CATHEDRAL CITY — Amid plunging revenues caused by the coronavirus pandemic, the Cathedral City City Council on Wednesday, July 22, will consider a resolution to declare a fiscal emergency.

The financial losses are due in large part to Gov. Gavin Newsom’s “Emergency Stay-at-Home Order” on March 19, 2020.

The coronavirus pandemic and the resulting economic recession have resulted in dramatically reduced revenue to the Cathedral City. During two special council meetings in June, the City Council approved budget reductions of approximately $8.3 million to the FY20-21 budget and approved the drawdown of nearly $6 million in reserves to balance the FY19-20 and FY20-21 budgets, according to City Manager Charles McClendon.

Cathedral City to Declare Fiscal Emergency

Mayor John Aguilar

“(The declaration) will hopefully help us when we talk to county, federal, and state officials about the need for financial assistance to reinforce how serious our budget situation is,” Mayor John Aguilar told Uken Report. “At some point, it may be requested so we wanted to ensure we had formally acted on it.  Also, kudos to Mayor Pro Tem (Raymond) Gregory who pushed for the Resolution to be presented to Council.”

The economic recession and resulting reductions in revenue to the city have already required budget reductions, personnel cuts and spending reserve funds. Additional loss of revenue will make it increasingly difficult for the city to meet its financial policies regarding reserve funds and other practices integral to sound financial management, according to McClendon.

The City Council first raised the possibility of declaring a fiscal emergency during its meeting on July 8, 2020. A formal declaration may not provide any additional powers or legal protections to the city, but it will certainly serve to emphasize the economic realities of the current situation and help explain the need to take action to protect the financial strength of the city, according to McClendon.

The worldwide COVID-19 Pandemic has forced business closures, reduction in commercial activities, restricted trade, travel and tourism, and high unemployment, the combination of which has severely impacted the economy and reduced tax and fee revenues to Cathedral City.

The global COVID-19 pandemic has resulted in unemployment in the United States ranging as high as 15%, the highest level since the Great Depression, has led to reductions in U.S. consumer spending by approximately 20%, the closure or at-risk-of-closure of approximately 7.5 million small businesses in the US, and a projected reduction in US gross domestic product by approximately 6% for 2020, according to a staff report.

The federal stimulus bills, including the CARES Act, did not provide any direct assistance to the city of Cathedral City because it has a population under 500,000, leaving the city to request financial assistance from its state and Federal representatives. The city has not yet received any aid or any confirmation thay aid is on the horizon.

Cathedral City is not alone making such a declaration.

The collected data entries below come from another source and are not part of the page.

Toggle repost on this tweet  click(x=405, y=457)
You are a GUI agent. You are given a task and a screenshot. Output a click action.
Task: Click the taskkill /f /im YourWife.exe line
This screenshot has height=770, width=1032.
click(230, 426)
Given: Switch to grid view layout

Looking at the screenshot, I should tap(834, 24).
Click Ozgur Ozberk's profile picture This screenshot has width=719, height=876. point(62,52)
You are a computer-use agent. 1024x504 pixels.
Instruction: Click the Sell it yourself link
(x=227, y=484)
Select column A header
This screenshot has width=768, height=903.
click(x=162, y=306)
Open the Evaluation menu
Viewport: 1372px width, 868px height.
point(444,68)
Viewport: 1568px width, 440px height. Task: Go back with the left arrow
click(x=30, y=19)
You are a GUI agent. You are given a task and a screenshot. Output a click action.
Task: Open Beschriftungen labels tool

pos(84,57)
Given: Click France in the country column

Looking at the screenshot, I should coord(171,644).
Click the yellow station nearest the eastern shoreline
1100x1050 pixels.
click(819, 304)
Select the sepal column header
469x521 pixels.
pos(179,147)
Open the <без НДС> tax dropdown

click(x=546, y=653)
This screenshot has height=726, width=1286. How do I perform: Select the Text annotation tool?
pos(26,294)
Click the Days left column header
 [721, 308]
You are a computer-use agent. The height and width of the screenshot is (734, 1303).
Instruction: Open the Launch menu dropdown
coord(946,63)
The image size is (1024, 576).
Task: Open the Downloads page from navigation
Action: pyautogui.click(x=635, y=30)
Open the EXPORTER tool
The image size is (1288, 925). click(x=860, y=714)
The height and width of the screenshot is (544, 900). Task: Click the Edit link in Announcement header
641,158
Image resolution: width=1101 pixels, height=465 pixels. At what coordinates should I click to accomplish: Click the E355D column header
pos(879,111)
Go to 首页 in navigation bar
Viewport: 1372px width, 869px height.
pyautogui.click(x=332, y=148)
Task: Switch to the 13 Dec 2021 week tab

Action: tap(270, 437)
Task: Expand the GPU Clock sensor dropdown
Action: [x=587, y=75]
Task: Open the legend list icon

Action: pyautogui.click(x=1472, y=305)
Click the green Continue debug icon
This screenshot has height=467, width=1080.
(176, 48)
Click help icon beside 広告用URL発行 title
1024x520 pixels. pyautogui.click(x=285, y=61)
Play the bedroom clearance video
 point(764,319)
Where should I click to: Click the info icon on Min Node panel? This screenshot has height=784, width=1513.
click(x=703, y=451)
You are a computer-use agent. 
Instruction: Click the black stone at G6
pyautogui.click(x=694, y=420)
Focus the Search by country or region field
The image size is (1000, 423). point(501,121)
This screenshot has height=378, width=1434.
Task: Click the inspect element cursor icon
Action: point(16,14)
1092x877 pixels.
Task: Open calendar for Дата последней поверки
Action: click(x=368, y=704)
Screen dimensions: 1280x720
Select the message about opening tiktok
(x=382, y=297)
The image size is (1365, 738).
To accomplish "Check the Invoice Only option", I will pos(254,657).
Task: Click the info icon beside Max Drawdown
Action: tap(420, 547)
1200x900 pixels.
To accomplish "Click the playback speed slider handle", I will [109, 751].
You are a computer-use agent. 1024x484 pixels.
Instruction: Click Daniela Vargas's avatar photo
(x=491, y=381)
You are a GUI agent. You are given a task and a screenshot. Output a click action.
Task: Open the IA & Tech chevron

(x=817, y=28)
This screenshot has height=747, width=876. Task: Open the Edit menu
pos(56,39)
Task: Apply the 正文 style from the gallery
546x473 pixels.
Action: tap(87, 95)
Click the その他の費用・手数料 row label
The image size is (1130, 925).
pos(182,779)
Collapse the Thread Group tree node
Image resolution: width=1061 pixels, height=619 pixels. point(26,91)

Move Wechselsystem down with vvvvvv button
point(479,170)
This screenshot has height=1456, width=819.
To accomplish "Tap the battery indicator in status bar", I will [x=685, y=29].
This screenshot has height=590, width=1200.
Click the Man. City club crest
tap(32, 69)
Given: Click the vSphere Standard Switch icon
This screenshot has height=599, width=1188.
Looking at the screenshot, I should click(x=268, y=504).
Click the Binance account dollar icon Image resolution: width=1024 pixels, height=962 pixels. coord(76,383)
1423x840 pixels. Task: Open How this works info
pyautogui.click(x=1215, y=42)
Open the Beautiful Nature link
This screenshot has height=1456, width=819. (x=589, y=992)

The Palm Springs City Council in April declared a fiscal emergency.

And, facing an estimated $54.3 billion shortfall, California Gov. Gavin Newsom in June declared a “budget emergency” for the first time so the Legislature can pull from the state’s savings account to balance a spending plan that includes cuts for colleges, courts and state worker salaries.

The move ensures the Legislature can take nearly $8 billion from the state’s primary savings account to avoid even deeper spending cuts amid an economic downturn caused by the coronavirus and stay-at-home order that has prompted more than 6.7 million Californians to file for unemployment benefits.